BANE & BANE
[2011] FamCA 82
•13 January 2011
FAMILY COURT OF AUSTRALIA
| BANE & BANE | [2011] FamCA 82 |
| FAMILY LAW – CONTRAVENTION – With whom a child spends time |
| Family Law Act 1975 (Cth) |
| APPLICANT: | Mr Bane |
| RESPONDENT: | Ms Bane |
| FILE NUMBER: | MLC | 312 | of | 2008 |
| DATE DELIVERED: | 13 January 2011 |
| PLACE DELIVERED: | Melbourne |
| PLACE HEARD: | Melbourne |
| JUDGMENT OF: | Cronin J |
| HEARING DATE: | 13 January 2011 |
REPRESENTATION
| COUNSEL FOR THE APPLICANT: | Mr Boden |
| SOLICITOR FOR THE APPLICANT: | Starnet Legal Pty Ltd |
| COUNSEL FOR THE RESPONDENT: | Mr Buchecker |
| SOLICITOR FOR THE RESPONDENT: | Gavan J Black |
Orders
That the contravention application filed 6 October 2010 is proved and sub-division E applies.
That the contravention application filed 3 November 2010 is proved and subdivision E applies
That the contravention application filed on 22 December 2010 is dismissed.
That paragraphs 7(a) and (b) of the Orders of 5 November 2009 are discharged.
That until further order the husband spend time with children M born … May 2005 and K born … January 2007 each alternate weekend from 5.00pm on the Friday with the handover occurring at a contact centre until the commencement of the day care and school on the following Monday
That until further the husband is to spend time with the children each alternate Wednesday from the conclusion of kindergarten in respect of K and the conclusion of school in respect of M until the following morning where he will return the children to the activities on those days for the children.
That until the contact centre arrangements commence, the husband is to collect both children from wife’s residence at 5.00pm.
That husband and wife immediately do all things necessary to enrol themselves at the contact centre at P or at such other centre as is reasonably able to be arranged quickly.
That all extant proceedings be adjourned to a first day of hearing at 10.00am on 1 April 2011.
That each party file an amended application and/or response setting out precisely what orders they propose, such document to be filed by 4.00pm on 18 February 2011.
That pursuant to s 65DA(2) and s 62B, the particulars of the obligations these orders create and the particulars of the consequences that may follow if a person contravenes these orders and details of who can assist parties adjust to and comply with an order are set out in the Fact Sheet attached hereto and these particulars are included in these orders.
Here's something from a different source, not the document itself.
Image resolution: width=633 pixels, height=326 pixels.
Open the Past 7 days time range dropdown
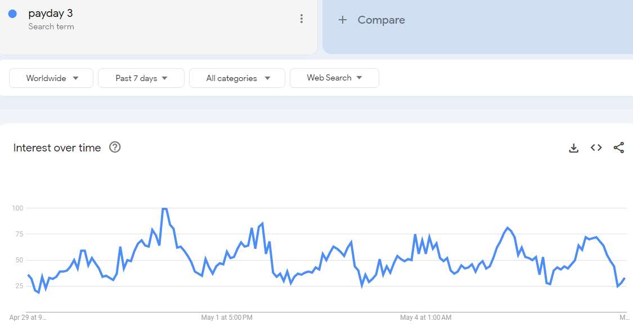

IT IS NOTED that publication of this judgment under the pseudonym Bane & Bane is approved pursuant to s 121(9)(g) of the Family Law Act 1975 (Cth).
| FAMILY COURT OF AUSTRALIA AT MELBOURNE |
FILE NUMBER: MLC 312 of 2008
| MR BANE |
Applicant
And
| MS BANE |
Respondent
REASONS FOR JUDGMENT
There are three contravention applications before me, two by the husband and one by the wife, arising out of orders that I made on 5 November 2009 concerning M who was born in May 2005 and K who was born in January 2007.
The wife filed her application on 6 October 2010 alleging 27 breaches, all of which the husband denies. The husband filed an application on 3 November 2010 alleging two breaches and an application on 22 December 2010 alleging one breach.
I make the following findings:
(i) The allegations of the wife against the husband are proved.
(ii)The allegations of the husband against the wife in respect of 3 November 2010 allegations are proved.
(iii)The allegations of the husband against the wife of 22 December 2010 are dismissed. The standard of proof is set out in section 70NAF:
It is the balance of probabilities.
Section 70NAC sets out that:
A person is taken to have contravened an order only if he or she has intentionally failed to comply with the order or made no reasonable attempt to comply.
Section 70NAD(a) and (b) refers the Court to section 65M and section 65N, which directs that:
A person must not refuse or fail to deliver or return a child at the conclusion of a period of time.
And in respect of section 65N:
Must not hinder or prevent a person and the child spending time together.
A person is taken to have had a reasonable excuse for contravening an order if and only if certain things are reasonably believed to be necessary to protect the health and safety of a child and only for the period of time necessary to continue to protect the health and safety of the child.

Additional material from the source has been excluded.